Thank you for the link to the PCB program.
I didn't quite got what you wanted to ask.
But what I want to ask is is there some work-around or some special counter ICs having inbuilt buffers, so that I won't be requiring those buffers? (I just contacted my local electronics shop about those buffers the answer was negative!)

hi,
Unless you really MUST use mux logic etc I would just buy 6 , 74LS247's.
Its going to smaller, cheaper and less hassle to build.

If power consumption is a problem just scan enable the LED anodes.

 

[thecritic]

hi,
Unless you really MUST use mux logic etc I would just buy 6 , 74LS247's.
Its going to smaller, cheaper and less hassle to build.
If power consumption is a problem just scan enable the LED anodes.

Yes I MUST use mux logic. Thats the spirit of this thread. I still think multiplexing would be less hassle because without multiplexing, to wire 7*6 = 42 pins of the display to unique pins of ICs is really a great hassle, the wires would look like a birds nest!

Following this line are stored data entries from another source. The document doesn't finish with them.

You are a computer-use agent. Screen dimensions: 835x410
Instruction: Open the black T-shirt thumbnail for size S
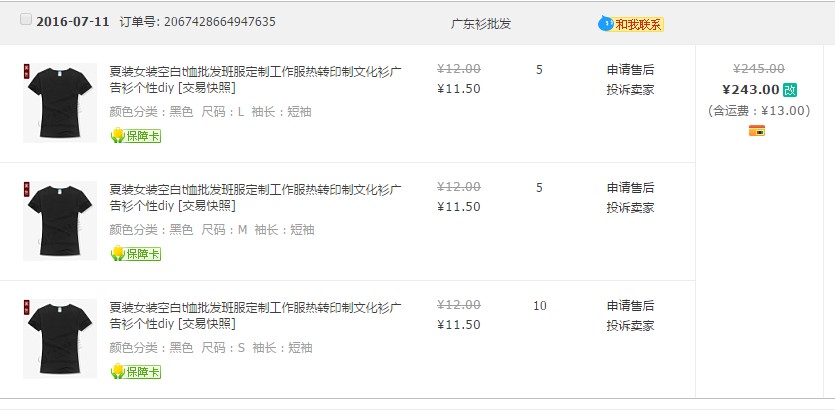click(60, 339)
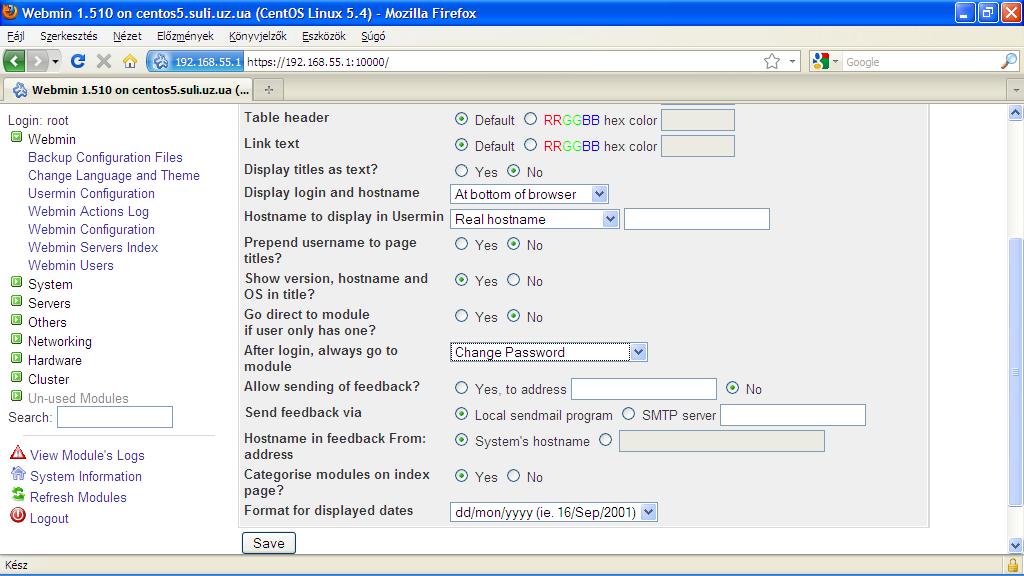Viewport: 1024px width, 576px height.
Task: Select Yes for Display titles as text
Action: click(462, 172)
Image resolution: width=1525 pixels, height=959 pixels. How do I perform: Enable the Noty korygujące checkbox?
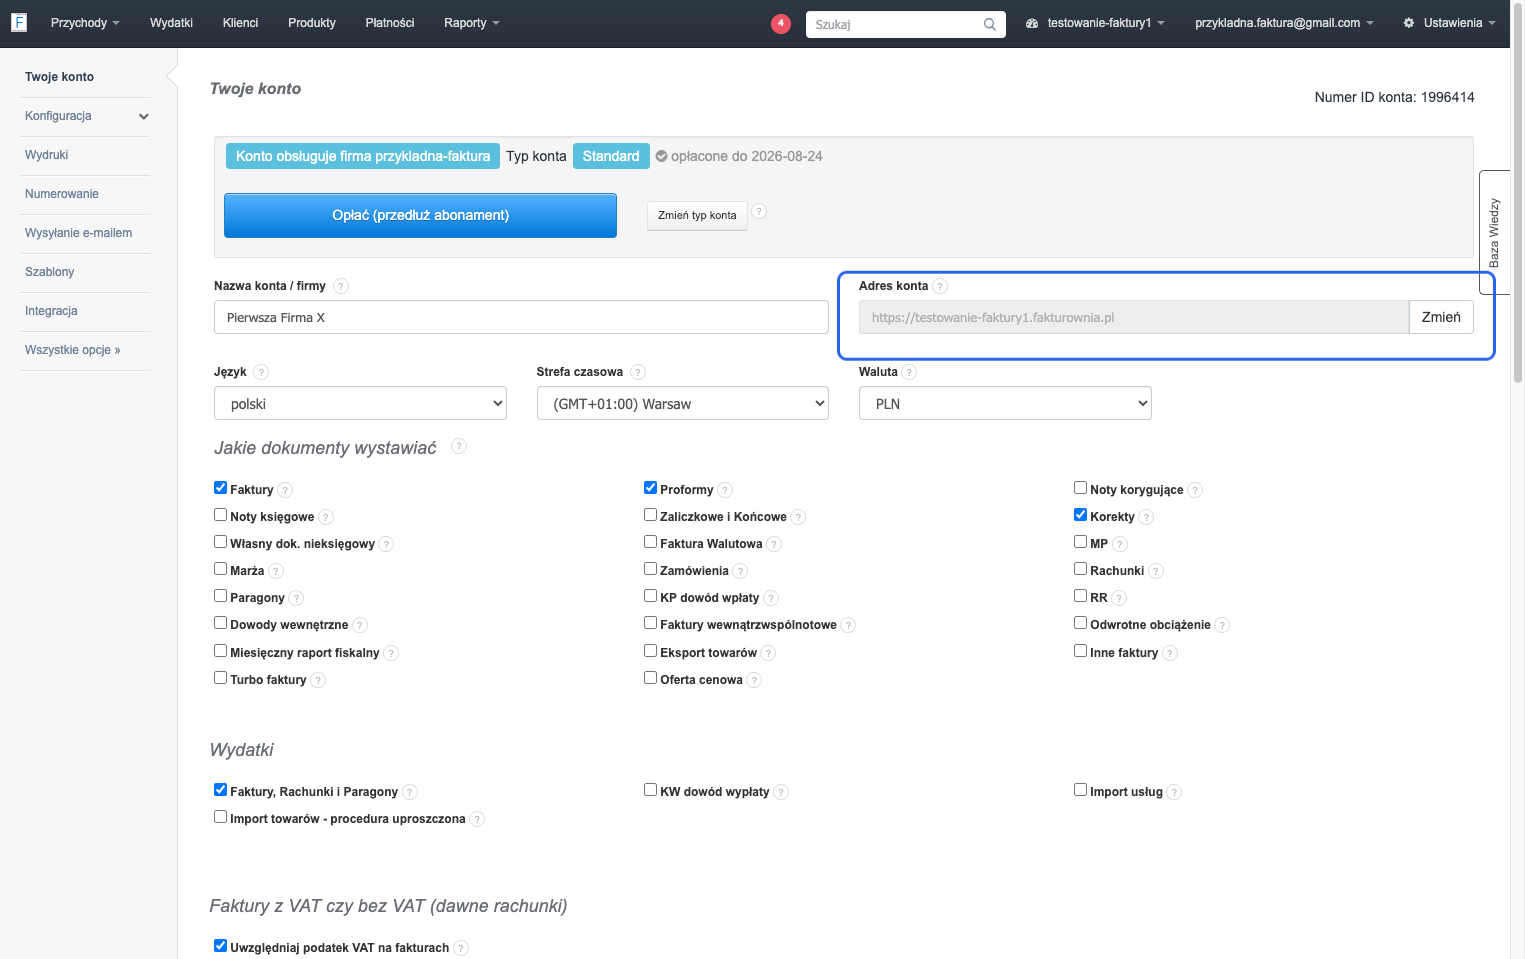click(x=1080, y=488)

What do you think of this IC 74F579. It has three state output, I can anytime make the output high Z. But I need some way to make this IC work like two BCD counter?

 

[ericgibbs]

Yes I MUST use mux logic. Thats the spirit of this thread. I still think multiplexing would be less hassle because without multiplexing, to wire 7*6 = 42 pins of the display to unique pins of ICs is really a great hassle, the wires would look like a birds nest!

What do you think of this IC 74F579. It has three state output, I can anytime make the output high Z. But I need some way to make this IC work like two BCD counter?

hi,
I will look at that F579 ic datasheet.

 

[thecritic]

Here is the link to the IC
www.fairchildsemi.com/ds/74/74F579.pdf
also see this
**broken link removed**

If I could Utilize these IC as two BCD counter My problem would be solved!